When millions were stuck at home during the 2020 COVID lockdown they were forced to increasingly rely on tech for communication, information, education, entertainment and commerce, which translated to skyrocketing revenue and user base for tech companies, who in turn hired more employees and expanded to new territories to keep up with this unprecedented growth in demand.
That year, Facebook (now Meta), after seven years of operating its Johannesburg office, announced that its new Lagos office would house a team of engineers. It was the first time Meta was expressing optimism that a local African office can build products for the continent and the rest of the world. This coincided with the beginning of a romanticisation of Africa by the tech community.
Earlier in 2019, Twitter’s then-CEO, Jack Dorsey, had rounded off an African tour by pledging to stay on the continent for a few months in 2020. In 2021, Twitter announced that it was setting up its first office in Africa.
Africa’s tech ecosystem was burgeoning and was minting both startups and tech at an impressive rate. Everything seemed to be going well until wasn’t.
Soon after, tech went burst. Fallouts of the Russia-Ukraine war, reduction in ad revenue, increased competition for advertisers’ dollars, and dwindling stock market prices have brought tech to its knees. Tech companies which benefited from outsized revenue growth as a result of the pandemic are cutting down their investments for capital efficiency. After Meta sacked 11,000 employees, CEO and founder, Mark Zuckerberg admitted that he and many other people made a prediction “this would be a permanent acceleration that would continue even after the pandemic ended.” Jack Dorsey, who has since left the helm of affairs at Twitter, admitted to having hired too fast when Twitter laid off 3,700 employees earlier this month. But where does this leave the African offices of these giant tech companies?

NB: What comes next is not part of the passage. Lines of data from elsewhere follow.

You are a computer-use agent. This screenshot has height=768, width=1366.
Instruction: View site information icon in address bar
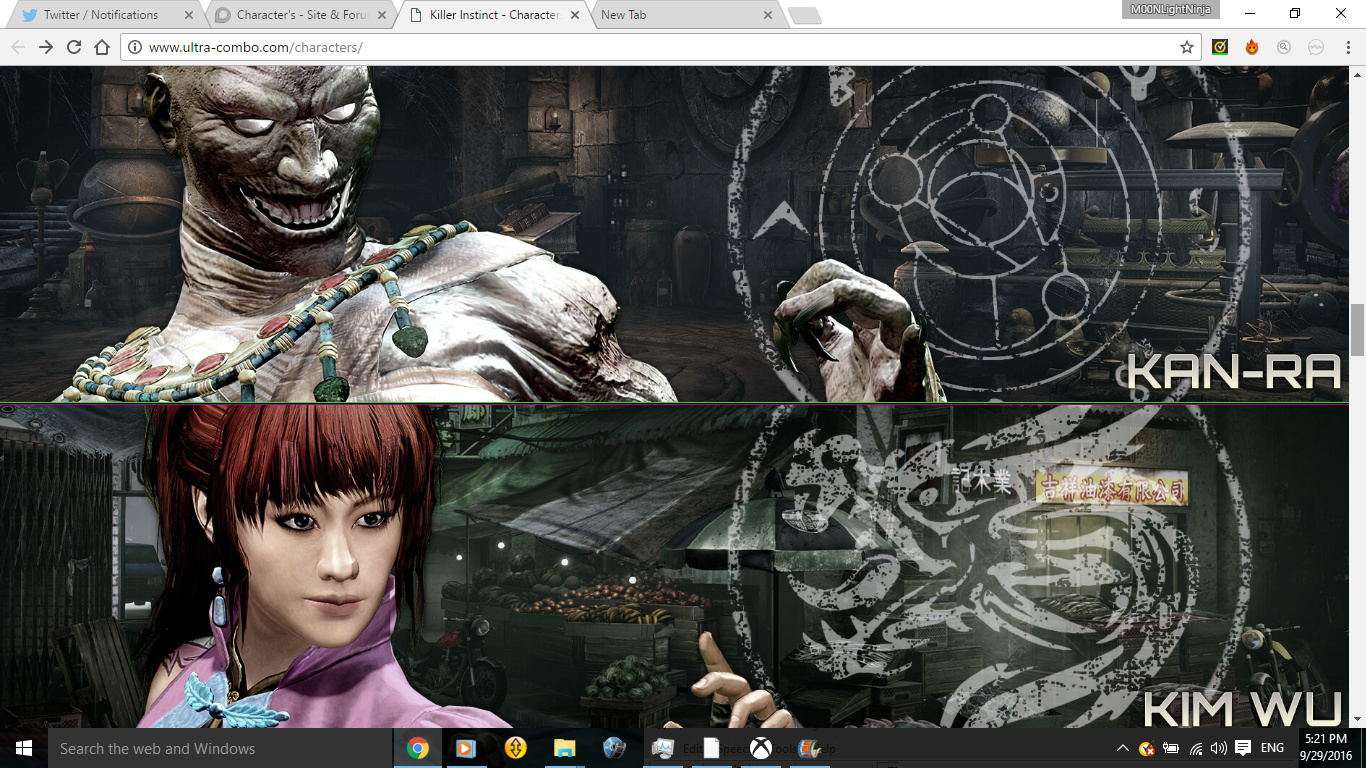click(135, 47)
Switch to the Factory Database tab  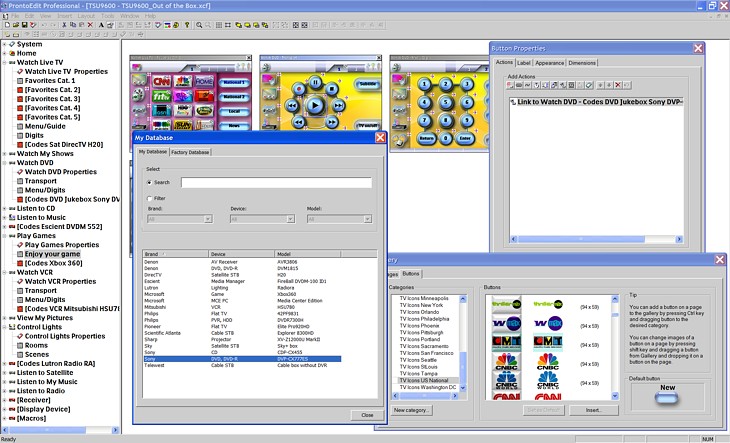(191, 152)
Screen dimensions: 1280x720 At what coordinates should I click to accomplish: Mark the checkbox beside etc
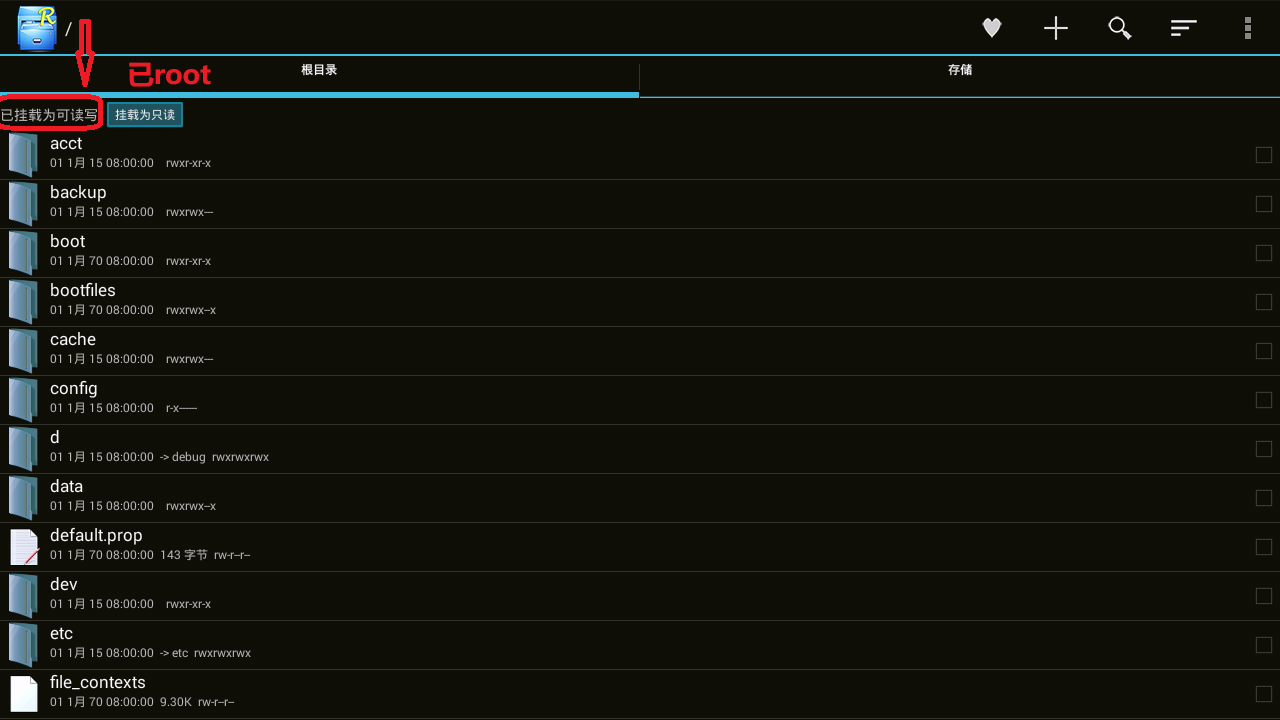(x=1264, y=645)
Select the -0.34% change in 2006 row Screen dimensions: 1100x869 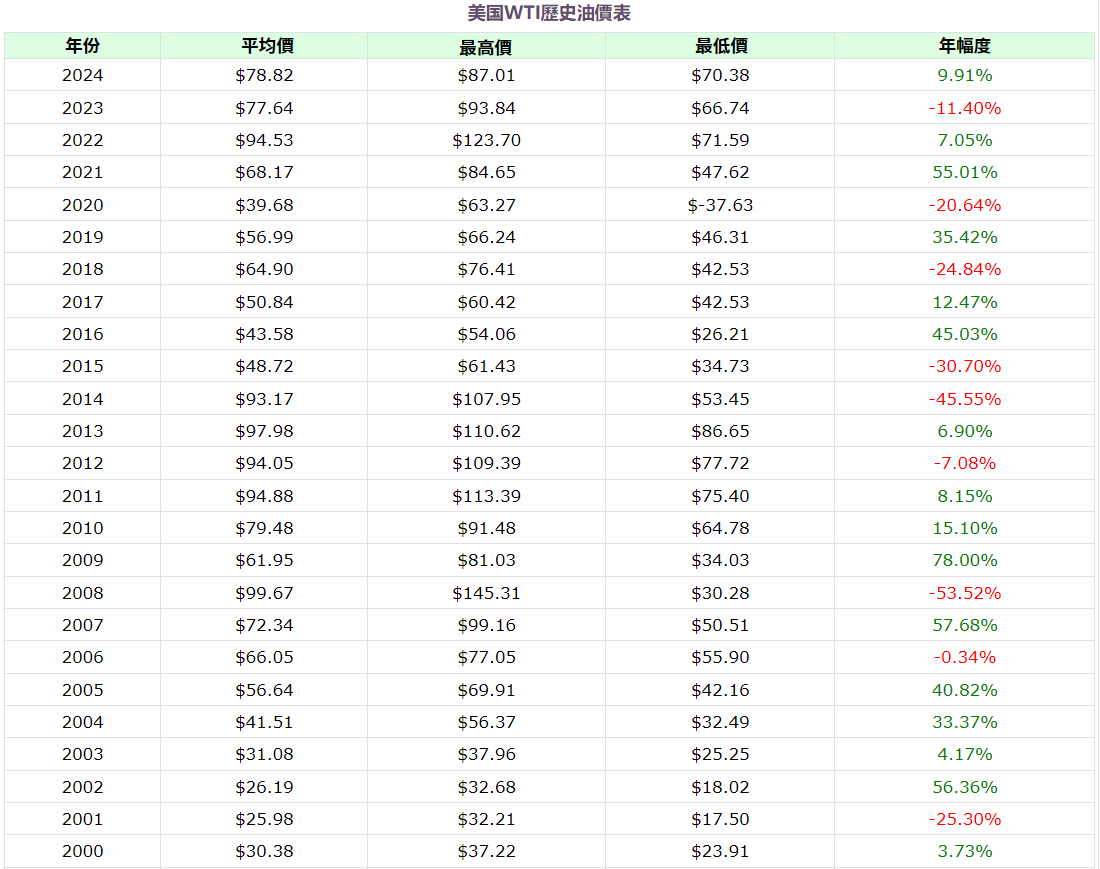pos(964,657)
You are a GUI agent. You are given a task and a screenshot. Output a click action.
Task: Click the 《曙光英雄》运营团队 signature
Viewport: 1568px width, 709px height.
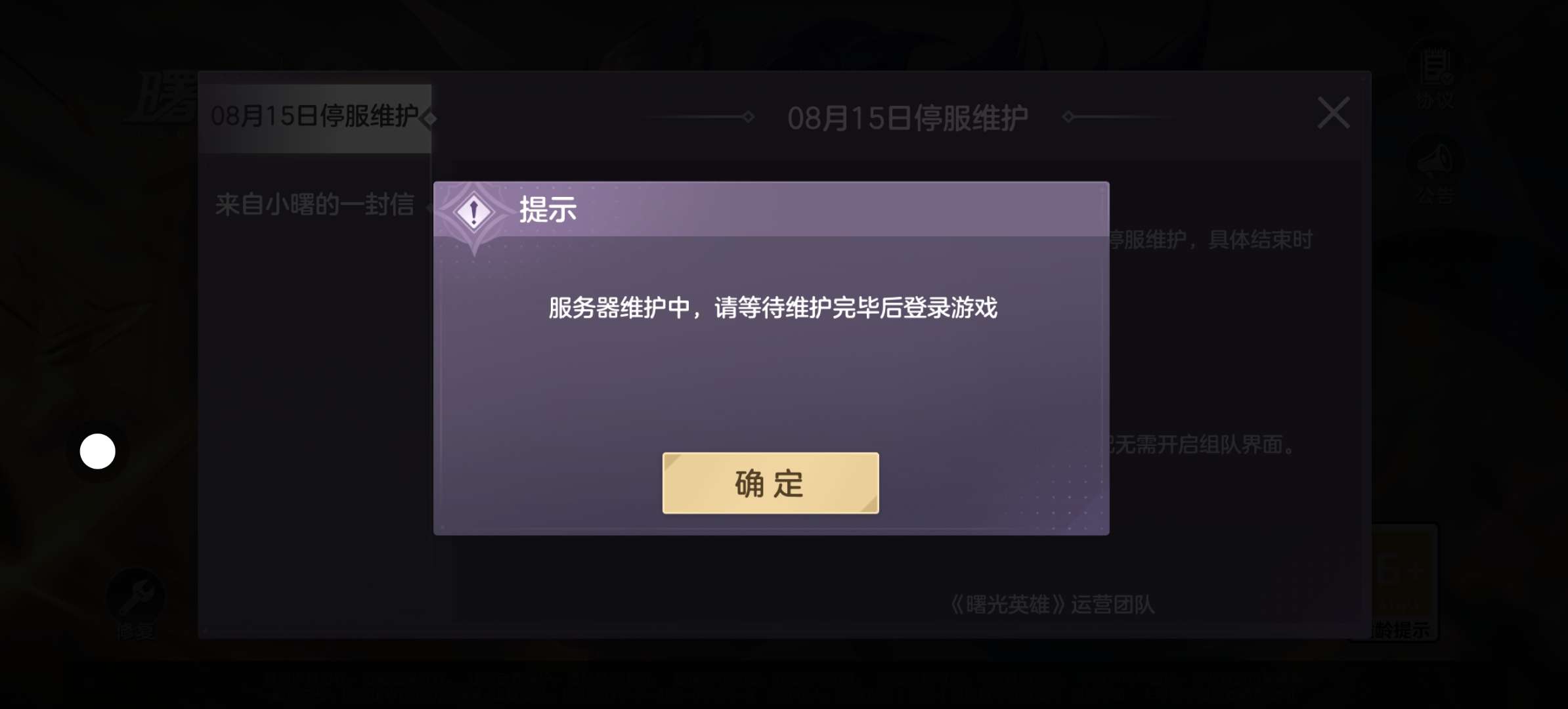(x=1053, y=605)
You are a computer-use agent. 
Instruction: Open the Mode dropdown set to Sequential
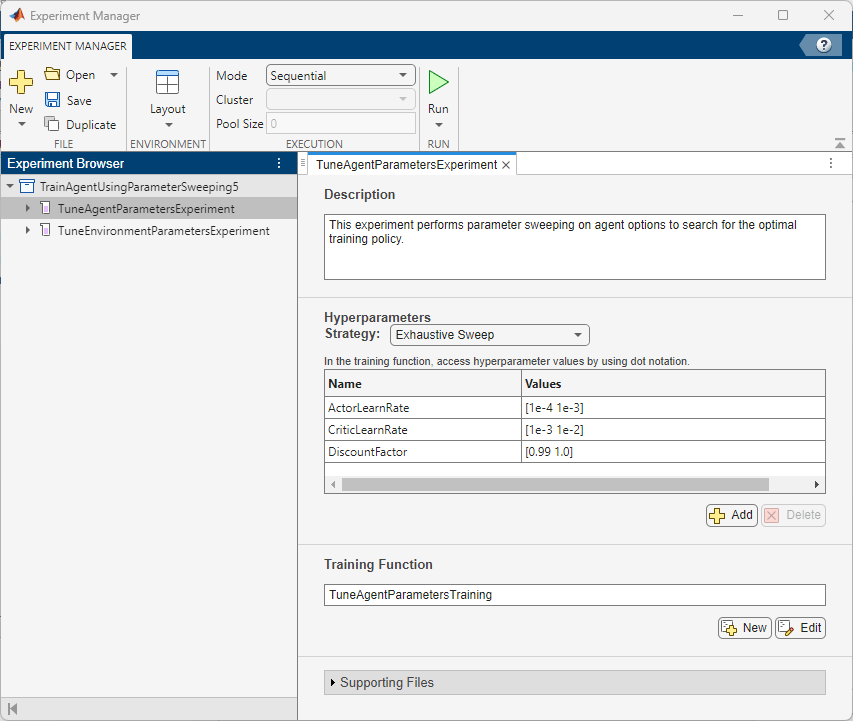341,76
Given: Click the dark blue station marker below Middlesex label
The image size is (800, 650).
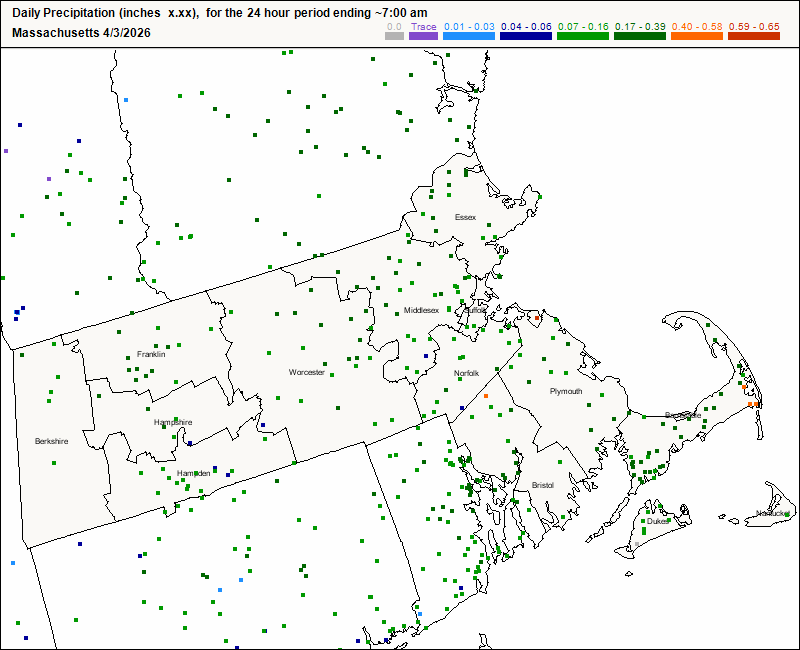Looking at the screenshot, I should click(426, 356).
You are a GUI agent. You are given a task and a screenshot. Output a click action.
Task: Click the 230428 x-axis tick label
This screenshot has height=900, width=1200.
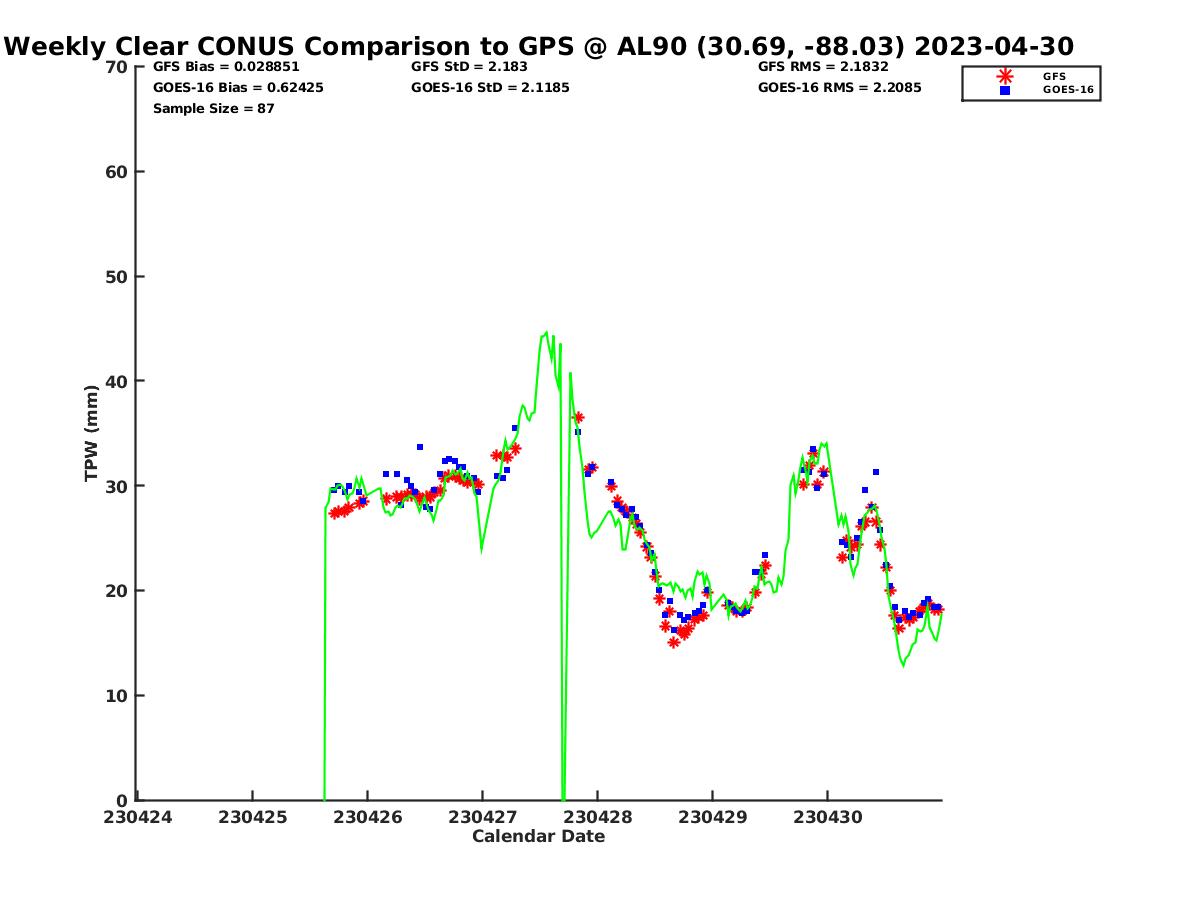597,817
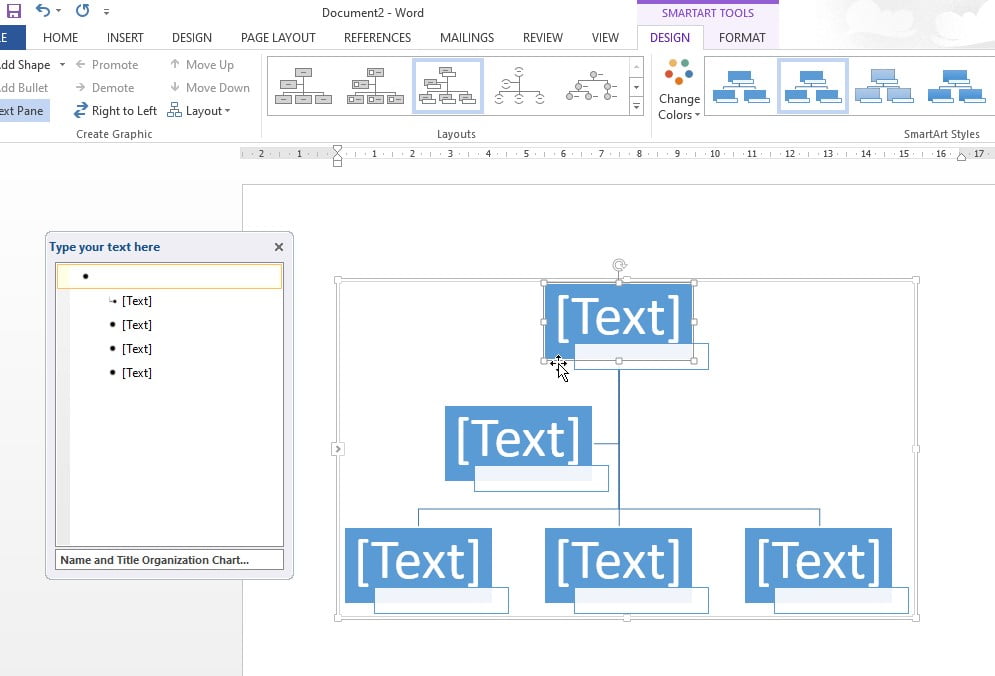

Future of Big Tech offices in Africa
Earlier this month, the newly assembled 20-person Twitter Africa team celebrated the launch of their office in Ghana, but in less than a week Twitter’s new owner, Elon Musk, sacked most of them during his mass layoff of 3,700 employees. This raised many questions about the importance of Africa as a market for Big Tech. Many asked why Musk couldn’t have retained the new team since they were small in size and served over one billion people.
The team’s work provided cultural contexts across Africa’s 54 countries and moderated content in some of the most fragile places in the world, including Ethiopia.
Oftentimes, when a big tech company opens an office on the continent, it is usually to represent diversity, establish relationships with the home government, or create non-technical teams. Sadly, non-technical workers in tech are disposable, as can be seen in the recent Twitter layoffs: Musk fired the entire content moderation, curation, safety and truth, and communications teams globally. Unsurprisingly, the layoffs-affected Africa office had no engineering team but curation, content moderation, sales, policy and communications teams. It’s evident then that in a tech world of fewer handouts and diversity offices, the future of Big Tech offices on the continent remains uncertain.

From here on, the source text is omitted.